-- Opening Marker --

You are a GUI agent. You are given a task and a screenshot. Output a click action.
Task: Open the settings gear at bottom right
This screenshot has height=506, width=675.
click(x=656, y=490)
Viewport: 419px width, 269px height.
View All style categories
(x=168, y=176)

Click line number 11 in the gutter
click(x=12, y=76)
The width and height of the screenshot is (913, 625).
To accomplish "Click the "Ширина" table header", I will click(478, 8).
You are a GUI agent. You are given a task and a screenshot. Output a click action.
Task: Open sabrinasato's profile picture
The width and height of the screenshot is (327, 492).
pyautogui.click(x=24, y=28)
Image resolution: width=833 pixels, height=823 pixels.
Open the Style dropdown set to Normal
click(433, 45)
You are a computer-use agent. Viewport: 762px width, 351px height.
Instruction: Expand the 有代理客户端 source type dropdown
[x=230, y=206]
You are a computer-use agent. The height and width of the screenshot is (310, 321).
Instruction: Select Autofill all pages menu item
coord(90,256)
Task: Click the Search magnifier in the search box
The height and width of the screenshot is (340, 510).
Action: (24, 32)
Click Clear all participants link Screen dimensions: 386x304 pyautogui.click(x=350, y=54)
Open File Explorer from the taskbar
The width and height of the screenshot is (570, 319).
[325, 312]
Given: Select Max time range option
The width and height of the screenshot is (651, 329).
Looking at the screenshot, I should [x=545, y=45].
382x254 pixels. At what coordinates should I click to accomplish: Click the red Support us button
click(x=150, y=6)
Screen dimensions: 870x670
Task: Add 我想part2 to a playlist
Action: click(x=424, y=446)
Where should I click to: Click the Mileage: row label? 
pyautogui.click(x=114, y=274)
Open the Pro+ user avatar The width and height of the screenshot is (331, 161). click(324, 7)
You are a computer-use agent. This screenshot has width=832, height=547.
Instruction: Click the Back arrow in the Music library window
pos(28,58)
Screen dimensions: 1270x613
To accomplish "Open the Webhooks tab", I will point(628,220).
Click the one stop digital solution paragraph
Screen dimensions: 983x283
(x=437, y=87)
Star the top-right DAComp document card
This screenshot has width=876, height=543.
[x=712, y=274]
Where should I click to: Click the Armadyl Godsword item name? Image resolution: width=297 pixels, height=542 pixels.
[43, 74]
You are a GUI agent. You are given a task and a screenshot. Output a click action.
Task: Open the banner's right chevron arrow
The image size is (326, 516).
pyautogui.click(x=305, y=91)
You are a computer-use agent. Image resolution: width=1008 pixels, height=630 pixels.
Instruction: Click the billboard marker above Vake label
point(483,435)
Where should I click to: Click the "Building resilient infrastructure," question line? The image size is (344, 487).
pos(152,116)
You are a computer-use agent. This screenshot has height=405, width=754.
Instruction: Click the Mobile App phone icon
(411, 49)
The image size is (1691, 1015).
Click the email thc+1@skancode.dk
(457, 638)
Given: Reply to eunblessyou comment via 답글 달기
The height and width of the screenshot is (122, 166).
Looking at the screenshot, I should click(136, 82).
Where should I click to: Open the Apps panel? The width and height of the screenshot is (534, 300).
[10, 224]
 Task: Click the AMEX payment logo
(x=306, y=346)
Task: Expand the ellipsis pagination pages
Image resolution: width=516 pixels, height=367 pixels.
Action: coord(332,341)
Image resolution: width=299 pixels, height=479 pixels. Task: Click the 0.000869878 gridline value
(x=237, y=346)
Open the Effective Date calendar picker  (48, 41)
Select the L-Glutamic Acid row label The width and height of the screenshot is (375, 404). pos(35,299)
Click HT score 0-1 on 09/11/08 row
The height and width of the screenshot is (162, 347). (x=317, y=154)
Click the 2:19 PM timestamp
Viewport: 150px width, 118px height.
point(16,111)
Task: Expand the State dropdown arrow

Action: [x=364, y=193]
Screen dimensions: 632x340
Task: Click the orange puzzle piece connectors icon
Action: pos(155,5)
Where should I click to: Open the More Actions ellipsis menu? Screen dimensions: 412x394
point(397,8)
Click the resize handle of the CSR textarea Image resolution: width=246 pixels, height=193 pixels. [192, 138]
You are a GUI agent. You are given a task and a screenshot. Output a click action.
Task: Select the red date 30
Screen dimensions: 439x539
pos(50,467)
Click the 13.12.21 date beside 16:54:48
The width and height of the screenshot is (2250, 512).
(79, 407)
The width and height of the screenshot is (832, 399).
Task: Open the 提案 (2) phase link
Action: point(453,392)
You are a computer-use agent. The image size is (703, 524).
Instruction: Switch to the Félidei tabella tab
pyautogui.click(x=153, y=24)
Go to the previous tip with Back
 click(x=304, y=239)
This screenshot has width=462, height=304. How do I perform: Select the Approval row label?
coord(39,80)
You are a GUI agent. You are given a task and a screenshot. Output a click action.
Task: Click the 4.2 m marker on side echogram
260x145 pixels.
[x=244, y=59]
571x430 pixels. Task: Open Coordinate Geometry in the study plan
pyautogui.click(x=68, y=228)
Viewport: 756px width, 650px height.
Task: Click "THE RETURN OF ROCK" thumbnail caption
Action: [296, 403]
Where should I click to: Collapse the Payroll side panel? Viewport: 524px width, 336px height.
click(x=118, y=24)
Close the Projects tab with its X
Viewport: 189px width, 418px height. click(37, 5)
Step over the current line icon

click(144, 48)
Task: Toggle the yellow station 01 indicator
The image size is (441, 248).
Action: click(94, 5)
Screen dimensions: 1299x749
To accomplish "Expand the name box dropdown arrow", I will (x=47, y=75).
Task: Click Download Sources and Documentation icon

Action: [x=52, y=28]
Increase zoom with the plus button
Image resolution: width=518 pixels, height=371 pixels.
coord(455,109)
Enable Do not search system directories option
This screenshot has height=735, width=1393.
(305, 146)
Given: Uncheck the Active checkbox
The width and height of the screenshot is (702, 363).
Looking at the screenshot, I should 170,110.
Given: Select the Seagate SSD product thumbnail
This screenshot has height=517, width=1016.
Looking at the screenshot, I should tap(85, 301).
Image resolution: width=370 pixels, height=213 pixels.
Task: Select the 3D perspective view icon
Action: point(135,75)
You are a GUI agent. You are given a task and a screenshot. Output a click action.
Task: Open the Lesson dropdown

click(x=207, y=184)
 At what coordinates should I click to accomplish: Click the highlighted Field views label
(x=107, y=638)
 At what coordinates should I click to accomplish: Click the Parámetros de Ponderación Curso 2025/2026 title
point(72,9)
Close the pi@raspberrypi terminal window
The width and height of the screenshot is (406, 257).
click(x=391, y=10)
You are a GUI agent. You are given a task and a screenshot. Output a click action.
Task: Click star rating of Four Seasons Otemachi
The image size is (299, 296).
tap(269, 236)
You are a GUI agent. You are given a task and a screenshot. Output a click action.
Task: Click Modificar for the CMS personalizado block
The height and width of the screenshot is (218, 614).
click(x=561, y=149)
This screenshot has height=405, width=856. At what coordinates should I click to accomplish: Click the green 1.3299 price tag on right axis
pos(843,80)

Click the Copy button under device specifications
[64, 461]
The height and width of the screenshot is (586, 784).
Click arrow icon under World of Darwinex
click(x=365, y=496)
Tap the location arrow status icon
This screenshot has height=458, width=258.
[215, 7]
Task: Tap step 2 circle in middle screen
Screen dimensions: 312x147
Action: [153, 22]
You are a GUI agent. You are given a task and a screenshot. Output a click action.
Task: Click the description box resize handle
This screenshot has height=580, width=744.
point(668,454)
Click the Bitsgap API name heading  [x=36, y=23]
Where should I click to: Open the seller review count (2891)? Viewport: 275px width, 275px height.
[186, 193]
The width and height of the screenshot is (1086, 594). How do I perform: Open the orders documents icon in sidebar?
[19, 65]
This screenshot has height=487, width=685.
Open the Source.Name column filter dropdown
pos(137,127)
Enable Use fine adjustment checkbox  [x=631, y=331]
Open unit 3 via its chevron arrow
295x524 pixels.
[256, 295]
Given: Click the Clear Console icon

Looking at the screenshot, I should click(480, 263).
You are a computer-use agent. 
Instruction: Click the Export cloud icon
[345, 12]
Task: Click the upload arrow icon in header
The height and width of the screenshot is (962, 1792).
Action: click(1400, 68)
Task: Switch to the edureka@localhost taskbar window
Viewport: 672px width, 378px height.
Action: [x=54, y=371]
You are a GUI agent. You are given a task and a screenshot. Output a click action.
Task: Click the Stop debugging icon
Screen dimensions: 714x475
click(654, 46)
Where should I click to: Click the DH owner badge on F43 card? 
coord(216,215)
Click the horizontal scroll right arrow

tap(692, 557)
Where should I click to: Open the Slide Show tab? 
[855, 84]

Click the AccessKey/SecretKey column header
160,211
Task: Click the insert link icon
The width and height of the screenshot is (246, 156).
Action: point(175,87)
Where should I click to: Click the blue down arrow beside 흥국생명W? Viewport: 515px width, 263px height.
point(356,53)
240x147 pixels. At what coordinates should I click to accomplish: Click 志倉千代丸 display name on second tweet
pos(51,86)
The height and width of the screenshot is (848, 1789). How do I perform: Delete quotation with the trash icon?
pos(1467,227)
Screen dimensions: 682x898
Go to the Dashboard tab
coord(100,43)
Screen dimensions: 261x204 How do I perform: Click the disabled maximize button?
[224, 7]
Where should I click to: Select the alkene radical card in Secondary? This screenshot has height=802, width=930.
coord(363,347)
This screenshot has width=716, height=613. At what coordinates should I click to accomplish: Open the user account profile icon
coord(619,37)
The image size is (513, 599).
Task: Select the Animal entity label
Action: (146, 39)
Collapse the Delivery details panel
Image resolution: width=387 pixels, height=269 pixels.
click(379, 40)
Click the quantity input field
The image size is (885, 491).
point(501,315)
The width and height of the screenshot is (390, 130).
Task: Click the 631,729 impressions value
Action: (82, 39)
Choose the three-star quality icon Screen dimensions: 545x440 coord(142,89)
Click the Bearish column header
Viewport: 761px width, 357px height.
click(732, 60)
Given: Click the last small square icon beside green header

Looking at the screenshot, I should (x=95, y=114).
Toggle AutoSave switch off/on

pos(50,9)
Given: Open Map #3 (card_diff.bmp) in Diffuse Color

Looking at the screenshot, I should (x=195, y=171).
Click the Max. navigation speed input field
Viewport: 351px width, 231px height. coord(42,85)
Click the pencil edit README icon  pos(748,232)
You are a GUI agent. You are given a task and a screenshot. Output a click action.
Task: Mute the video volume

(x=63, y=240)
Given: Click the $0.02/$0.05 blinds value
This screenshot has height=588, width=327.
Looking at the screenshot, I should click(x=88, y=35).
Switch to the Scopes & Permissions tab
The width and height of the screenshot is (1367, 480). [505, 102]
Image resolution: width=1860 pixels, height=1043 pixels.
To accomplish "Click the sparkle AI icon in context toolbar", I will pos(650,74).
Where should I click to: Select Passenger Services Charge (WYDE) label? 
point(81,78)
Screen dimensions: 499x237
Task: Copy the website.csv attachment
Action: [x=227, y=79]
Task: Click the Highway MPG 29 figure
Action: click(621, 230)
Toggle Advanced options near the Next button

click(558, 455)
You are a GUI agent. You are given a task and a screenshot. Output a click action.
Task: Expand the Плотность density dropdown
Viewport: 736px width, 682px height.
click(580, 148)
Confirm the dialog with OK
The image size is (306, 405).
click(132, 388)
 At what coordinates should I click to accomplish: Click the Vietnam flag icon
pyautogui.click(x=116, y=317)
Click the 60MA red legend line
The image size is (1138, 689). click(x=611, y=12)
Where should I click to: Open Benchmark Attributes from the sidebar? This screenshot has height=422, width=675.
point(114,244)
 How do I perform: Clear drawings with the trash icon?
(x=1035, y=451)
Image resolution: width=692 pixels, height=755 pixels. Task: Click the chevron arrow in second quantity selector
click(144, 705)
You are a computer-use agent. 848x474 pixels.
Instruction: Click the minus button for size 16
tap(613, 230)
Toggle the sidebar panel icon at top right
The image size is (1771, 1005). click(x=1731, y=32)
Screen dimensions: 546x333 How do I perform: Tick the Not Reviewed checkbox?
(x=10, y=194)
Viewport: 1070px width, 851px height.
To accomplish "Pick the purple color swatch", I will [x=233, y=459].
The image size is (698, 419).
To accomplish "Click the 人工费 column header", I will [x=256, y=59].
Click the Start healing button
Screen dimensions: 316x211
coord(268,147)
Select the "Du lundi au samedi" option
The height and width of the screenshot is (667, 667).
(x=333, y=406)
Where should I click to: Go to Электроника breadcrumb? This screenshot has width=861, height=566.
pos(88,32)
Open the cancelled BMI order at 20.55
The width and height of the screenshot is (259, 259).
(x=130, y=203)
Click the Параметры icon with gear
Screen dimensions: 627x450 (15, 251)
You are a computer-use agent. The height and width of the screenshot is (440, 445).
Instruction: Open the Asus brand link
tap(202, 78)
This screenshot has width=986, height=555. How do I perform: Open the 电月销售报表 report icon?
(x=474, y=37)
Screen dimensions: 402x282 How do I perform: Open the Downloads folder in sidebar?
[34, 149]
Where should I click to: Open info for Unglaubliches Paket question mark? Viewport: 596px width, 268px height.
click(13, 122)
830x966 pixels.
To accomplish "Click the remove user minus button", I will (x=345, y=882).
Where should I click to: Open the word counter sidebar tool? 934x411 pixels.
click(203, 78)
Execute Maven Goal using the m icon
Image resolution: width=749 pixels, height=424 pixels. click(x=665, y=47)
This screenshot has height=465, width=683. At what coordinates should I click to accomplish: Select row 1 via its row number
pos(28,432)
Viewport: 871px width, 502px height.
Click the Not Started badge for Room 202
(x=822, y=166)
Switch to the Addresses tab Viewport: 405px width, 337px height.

-- Closing Marker --

Task statement:
Find and copy each line in the material above where the string "computer" occurs.

Written reply:
You are a computer-use agent. Viewport: 762px width, 351px height.
You are a computer-use agent. The height and width of the screenshot is (310, 321).
You are a computer-use agent. This screenshot has width=832, height=547.
You are a computer-use agent. Image resolution: width=1008 pixels, height=630 pixels.
You are a computer-use agent. This screenshot has height=405, width=754.
You are a computer-use agent. The image size is (703, 524).
You are a computer-use agent. 
You are a computer-use agent. 848x474 pixels.
You are a computer-use agent. The height and width of the screenshot is (440, 445).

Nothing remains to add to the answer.